Since the presidential race was called more than a week ago, election coverage has mostly focused on President-elect Joe Biden's win and what a (probably) Republican-controlled Senate might mean for his legislative agenda in 2021. But the upper chamber isn't the only legislative body with the ability to jeopardize Biden's plans.
House Speaker Nancy Pelosi has lost six seats in the House so far and may yet lose more — 14 districts still haven't been called. That means her majority will be more tenuous in the 117th Congress than it was in the 116th, and she'll likely have to do a lot more wheeling and dealing to get the centrist and progressive factions of her party to unite behind major bills.
Pelosi will also have to play ball with a formidable right flank, some of whom may seek to obstruct her agenda.
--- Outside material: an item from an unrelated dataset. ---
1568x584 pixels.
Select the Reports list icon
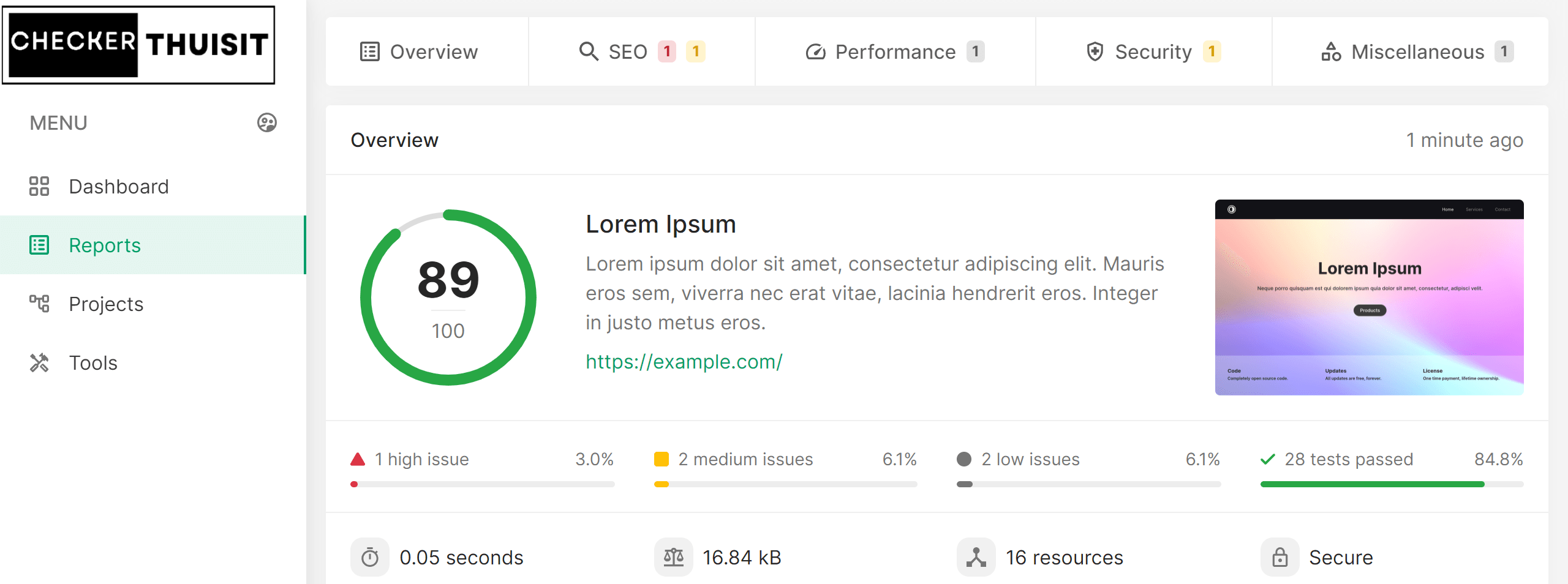point(39,245)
But it's not a foregone conclusion that all of the House's Republican members, particularly the new ones, are diametrically opposed to every policy item on Pelosi's list.
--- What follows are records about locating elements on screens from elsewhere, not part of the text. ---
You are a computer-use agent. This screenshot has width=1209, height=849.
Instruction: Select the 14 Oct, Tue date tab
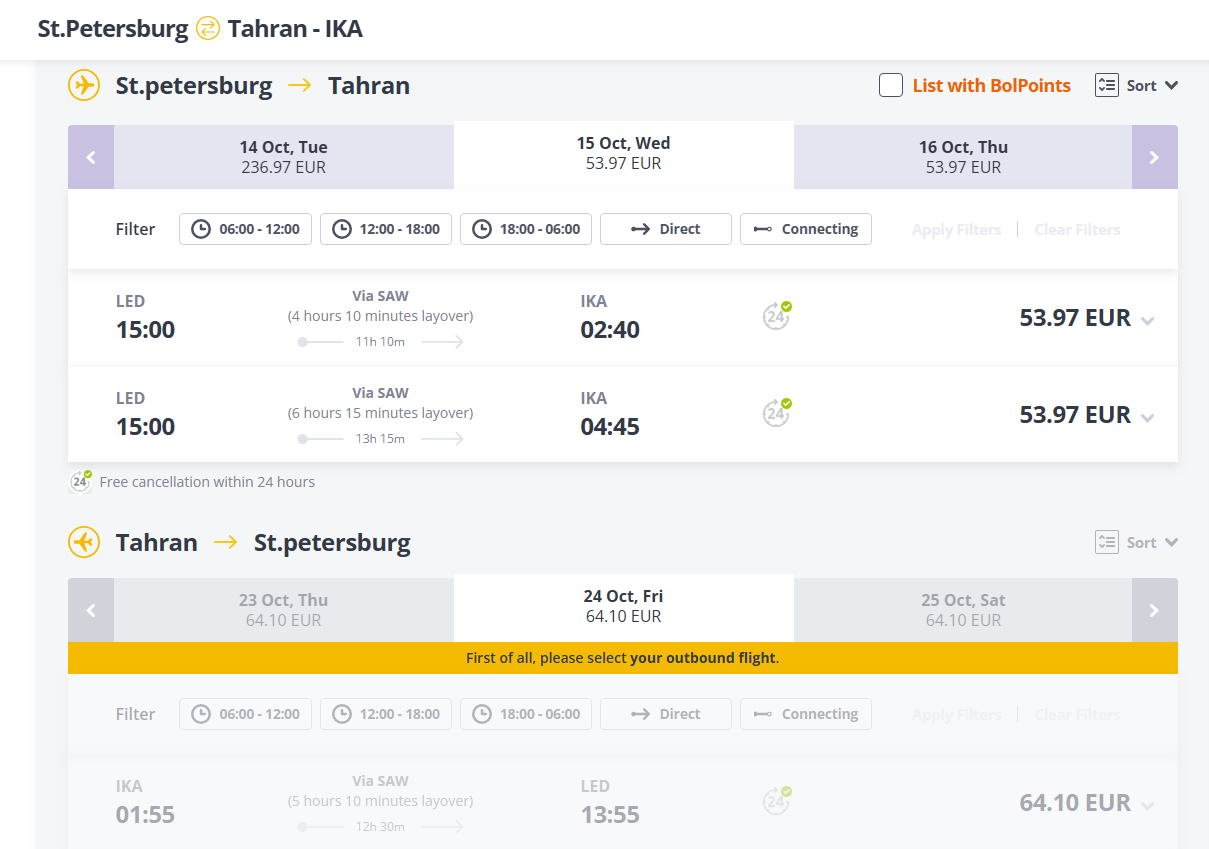284,157
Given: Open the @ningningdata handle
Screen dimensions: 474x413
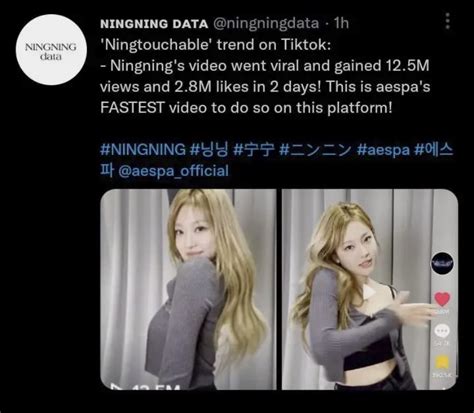Looking at the screenshot, I should point(266,24).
A few of the Republicans who won House seats this cycle seem genuinely interested in pursuing environmental policy in Congress, and many of them campaigned on platforms that included a green plank.
"Having a proactive message on climate was a winning issue for folks on the right side of the aisle," Quillan Robinson, vice president of government affairs for the conservative environmental activist group the American Conservation Coalition (ACC), told Grist. Every single one of the 24 Republicans ACC endorsed beat out Democrats this cycle. "These are all people who have been proactive on these issues, have led bills, have been cosponsors, have been talking about the issue of climate change," Robinson said.
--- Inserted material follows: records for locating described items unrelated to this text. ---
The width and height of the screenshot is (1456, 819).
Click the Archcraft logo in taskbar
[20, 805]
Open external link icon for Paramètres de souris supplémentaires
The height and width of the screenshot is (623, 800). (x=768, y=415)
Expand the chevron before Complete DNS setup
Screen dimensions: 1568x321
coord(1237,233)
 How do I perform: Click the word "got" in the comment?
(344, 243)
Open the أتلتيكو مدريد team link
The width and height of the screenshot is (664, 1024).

The incumbents whom ACC endorsed have a mixed record: Some of them, like Bruce Westerman of Arkansas, the only licensed forester in Congress, have voted against climate bills far more often than they've voted for them, according to the League of Conservation Voters' environmental scorecard. But others are more legit. Brian Fitzpatrick, for example, representing Pennsylvania's 1st district, is the only Republican left in Congress who supports a carbon tax. Kevin McCarthy, the House Minority Leader and a perpetual thorn in Pelosi's side, has been pushing his caucus to do more to address climate change, motivated in part out of fear of alienating younger members of his party.
As for the Republican challengers who won House seats last week and don't yet have a legislative record to point to, a couple of them talk about climate change with a fluency that's more commonly found across the aisle. Maria Elvira Salazar, a former TV journalist who beat incumbent Democrat Donna Shalala in Florida's 27th congressional district, says evidence of climate change is "right here in Miami." "Areas like Miami Beach may become uninhabitable in a matter of decades, not centuries, unless we work to combat the problem," she said on her website.
Peter Meijer, a 32-year-old Republican business analyst and a member of the billionaire Meijer supermarket family, beat Democrat Hillary Scholten for an open seat in Michigan's 3rd district. Michigan voters across the board want to see action on climate change and value environmental conservation. In order to appeal to those voters, Meijer made a three-part video series in which he talks about Michigan's natural resources, the role Republicans should be playing in the conversation around climate change, and water supplies threatened by per- and polyfluoroalkyl substances (PFAS), the so-called forever chemicals.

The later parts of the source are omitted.